Review: Rebel Rebel: Chapter One (Con Chrisoulis)
David Bowie and comics are a perfect fit. The man who sang that we’ve “got to make way for the homo-superior” has appeared in his own Marvel comic (the Labyrinth adaptation written by Sid Jacobson and illustrated by none other than John Buscema) and his music is featured on the soundtrack to Guardians of the Galaxy. His ex-wife Angie once owned the rights to produce a movie adaptation of Daredevil and his son Duncan Jones has just published the graphic novel Madi. He is now the subject of the illustrated autobiography Rebel Rebel: Chapter One by Con Chrisoulis.
Publisher: Con Chrisoulis
Writer: Con Chrisoulis
Artist: Con Chrisoulis
Price: £1.59 from ComiXology
As title suggests, Rebel Rebel: Chapter One focuses on the roots of Bowie, exploring his school days, family and his musical first loves. The research is impeccable and there’s plenty here that a lifelong Bowie-fan like myself (I’m listening to Bowie as I write this…) didn’t know. We find out how his older brother Terry’s passion for jazz, particularly Coltrane and Mingus, broadened young David’s musical horizons and how his father’s job in promotions meant he got to bring home lots of new records before they were released, much to his son’s delight. We also find out, however, how much his mother who abandoned her career as a singer to raise her children resented her son’s early success: “It was thought that I’d have a career in music. Then you came along.”
Chrisoulis mixes his telling of Bowie’s story with archive interviews with Bowie himself, family members and other who knew his at the time. He links events from Bowie’s childhood to songs that he feels they inspired in footnotes. At times there is too much information with pages containing Chrisoulis’ narration, excepts from interviews, illustrations and family trees. Some of the information seems a little bit tenuous. Do we really need a full page on the life of Little Richard just because he was one of Bowie’s favourite singers? Or family details like “Excited by Gamal Nasser’s reforms in Egypt, (Bowie’s half-sister) Annette’s fiancé persuades her to move with him to his home country”? And is Bowie’s hometown of Bromley really the “motherland of dystopian sci-fi”? By the time Rebel Rebel: Chapter One is over Bowie is still only ten years old. Seeing as the cover features Bowie in full Diamond Dogs Halloween Jack attire, many readers might have expected to be further on in a life story with so many twists and turns.
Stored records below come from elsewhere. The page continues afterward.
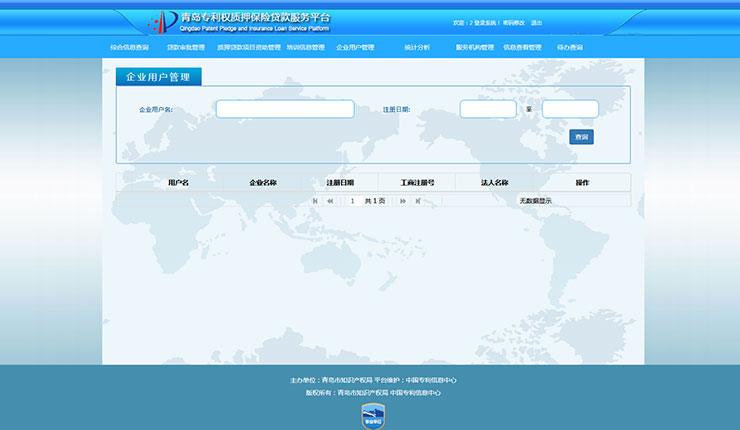740x430 pixels.
Task: Open 综合信息查询 menu
Action: pos(129,47)
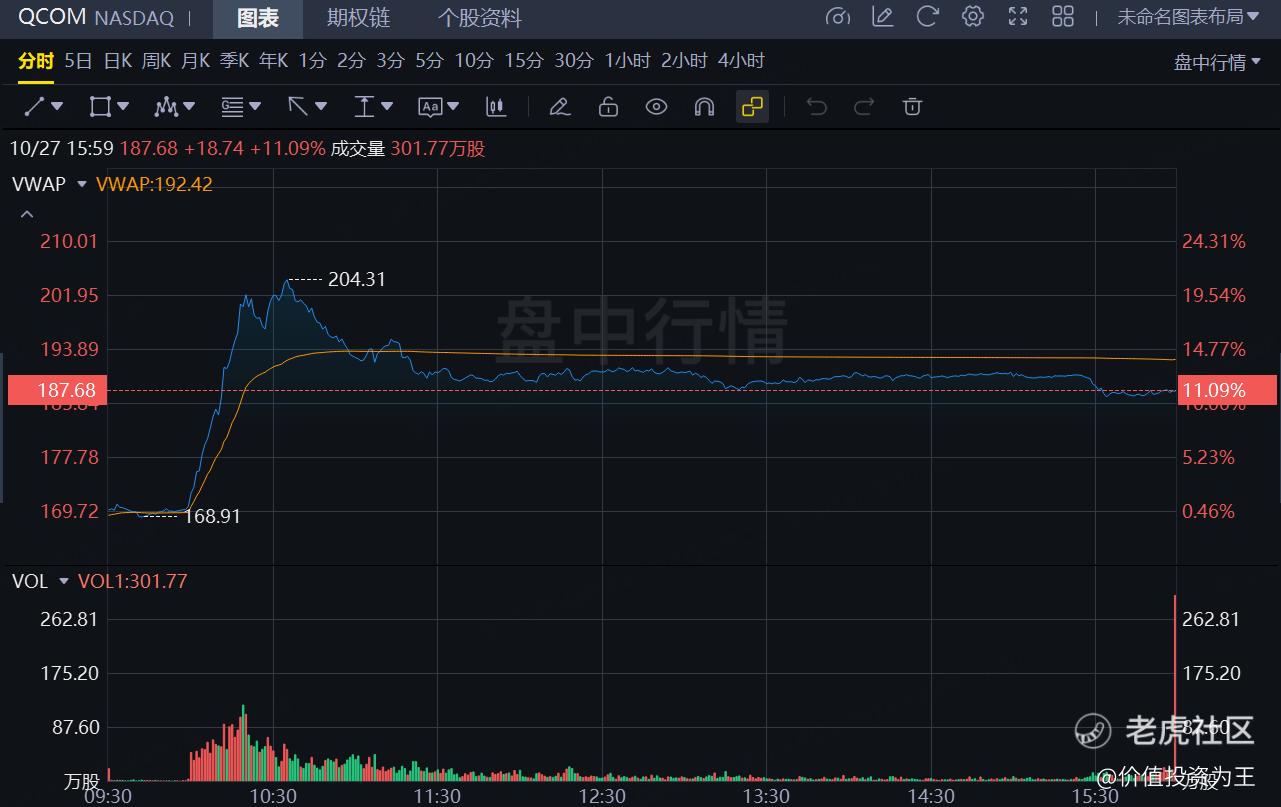Select the text annotation Aa tool

click(432, 106)
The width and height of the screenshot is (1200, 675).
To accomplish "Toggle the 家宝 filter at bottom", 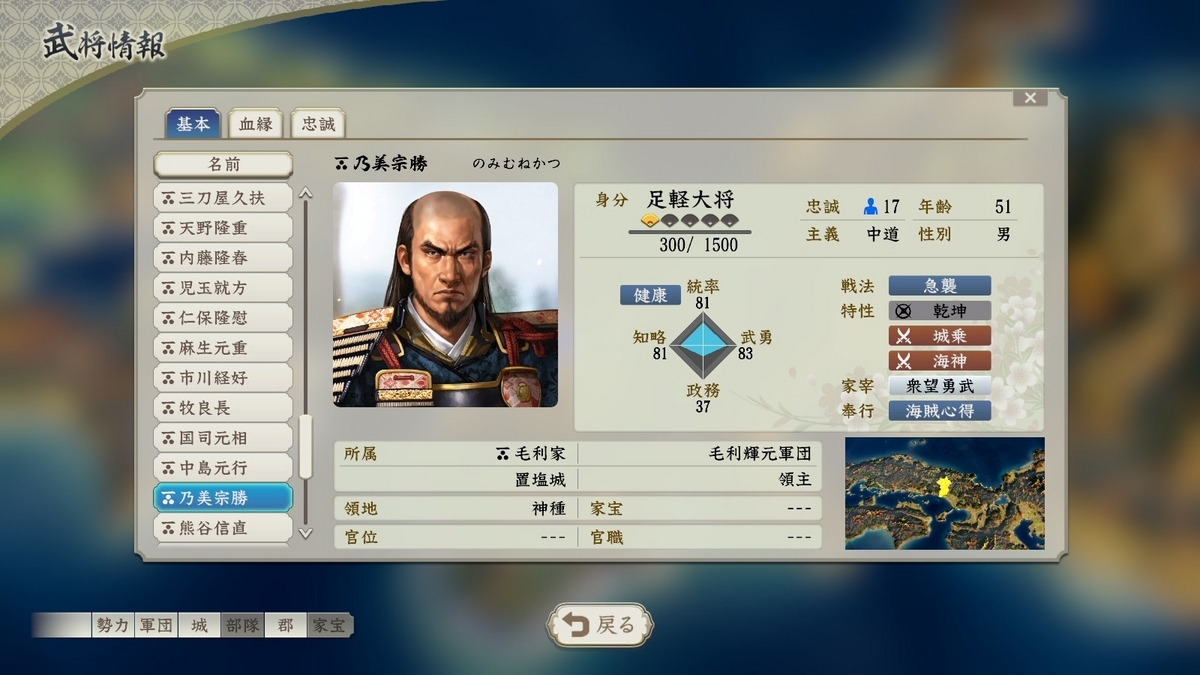I will (329, 626).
Chrisoulis also illustrates Rebel Rebel as well as writing it. His cartoonish black and white art is quite striking, mixing realistic renderings of 1950s and sixties suburbia with flights of fancy such as an imagining of brother Terry’s schizophrenic episodes and infant David’s reality-warping perception of the world around him. At times moments of colour invade his monochrome existence, hinting at what’s to come.
If you want a comic that covers the life of Bowie in one volume your best bet is probably Steve Horton, Michael Allred and Laura Allred’s Bowie: Stardust, Rayguns and Moonage Daydreams. Arguably Rebel Rebel: Chapter One has got more in common with Dylan Jones’ definitive David Bowie: A Life biography in terms of its attention to detail and use of interviews with Bowie and those who knew him best. Book One implies that there is more to come and I’m looking forward to seeing how Chrisoulis brings to life the rest of an incredible story. Whether you are in your Golden Years of being a Bowie fan or whether you are an Absolute Beginner (sorry…) it’s certainly worth investigating Rebel Rebel.